Developed as a series of process-based investigations, actions, presentations, and conversations "Xenoglossia" focused on language as a domain of contradictions and misunderstandings, a space laden with tensions and a sphere of transformation. It gathered processes that investigated historical tensions and spaces of mutual understanding referenced from artistic practices, academic and literary writings, politics, and the media. In September 2011 the project was included in "A Terrible Beauty is Born", the 11th Lyon Biennial.

"Na Ku Randza" (September 2011), the first ‘appendix’ was a result of Xenoglossia. This project emerged as a series of site-specific public interventions that took place in locations seen through the CHR window in Doorfontein, Johannesburg. With "Na Ku Randza" – (which means “I love You”) the question of languages: the possibilities, impracticalities and tensions existing within them was extended to public sites bearing memories of conflict and performed through acts of love. The project featured commissioned interventions by Nothando Mkhize, Keleketla! Library, Breeze Yoko and CHR member Kemang Wa Lehulere.

Rechewed is a concept referenced from Brazilian concrete poet, critic and translator Haroldo de Campos (1929-2003). It is based on the notion that translation as a process goes beyond shifting a text from one language to another. It is rather a passage enabled by an imagined secret formula for the creation of new meaning - a space in which the value of the original is reassessed. What de Campos advocated for is the critical reading of histories; an approach towards a poetic rewriting; a rechewing being an operation that can be generated through appropriation, de-hierarchisation and deconstruction.

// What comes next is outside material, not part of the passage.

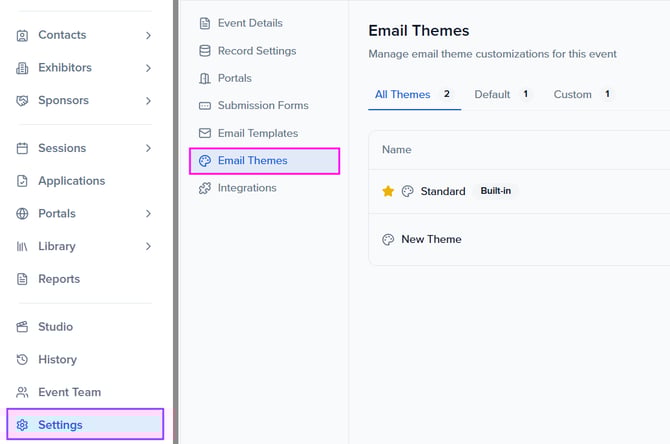Open the Standard built-in theme
Image resolution: width=670 pixels, height=444 pixels.
click(x=442, y=191)
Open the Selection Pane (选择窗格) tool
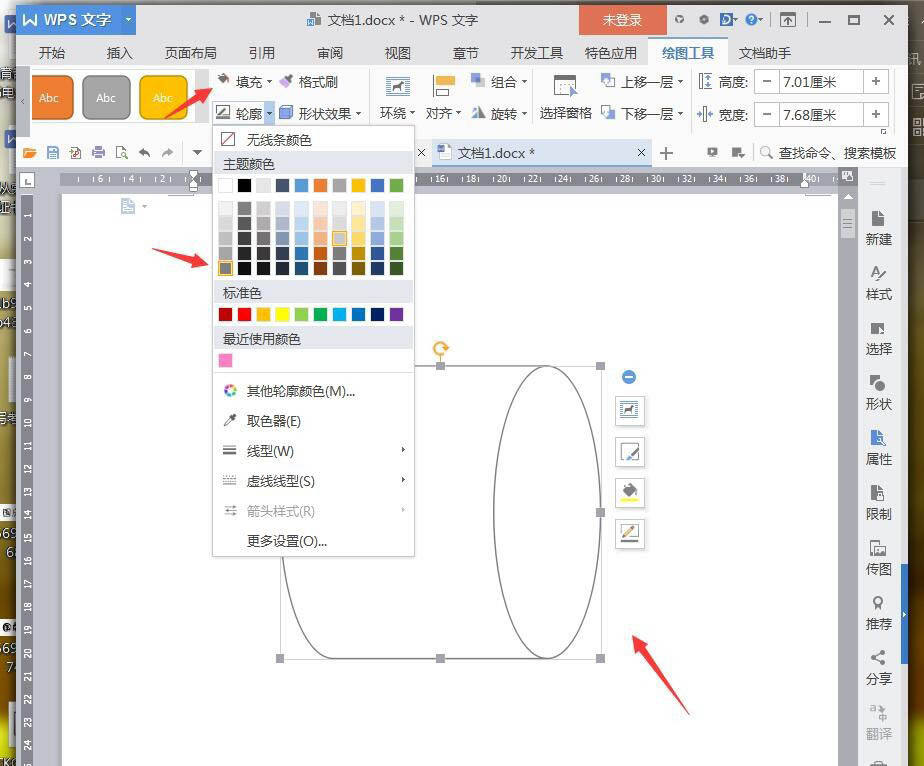Screen dimensions: 924x766 (565, 97)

In the film "Veejays, The Movie" Carvajal and Gross have captured the Dar es Salaam Veejaying scene; a movement of translators who reinterpret pirated foreign movies into Kiswahili in front of a live audience. It is a movement that enables an impossible yet necessary search for equivalence between the foreign and the local in which the bodies, voices and actions of the Veejays endeavor to open up a space of mutual identification.

Khoza on the other end engrossed herself in various investigative missions into the impossibilities of sifting through the work and legacy of an artist who self-proclaimingly admitted his inclination to disagree with everything and everyone, the Zimbabwean writer Dambudzo Marechera (1952-1987). In the same mode of disassociation, Khoza entered into an unending reworking of concepts. Probing obsessively and sometimes in the most awkward places for information, connections, knowledge, Khoza encountered dead-ends and historical edges which she traversed in order to create ‘new’ meaning. She digs herself into a big hole, she collects and discards and is led to other references, notably that of the South African writer Lesego Rampolokeng (aka Papa Ramps). What remains is an invitation, a series of propositions, doubts, questions framed by references from film characters, music and literature.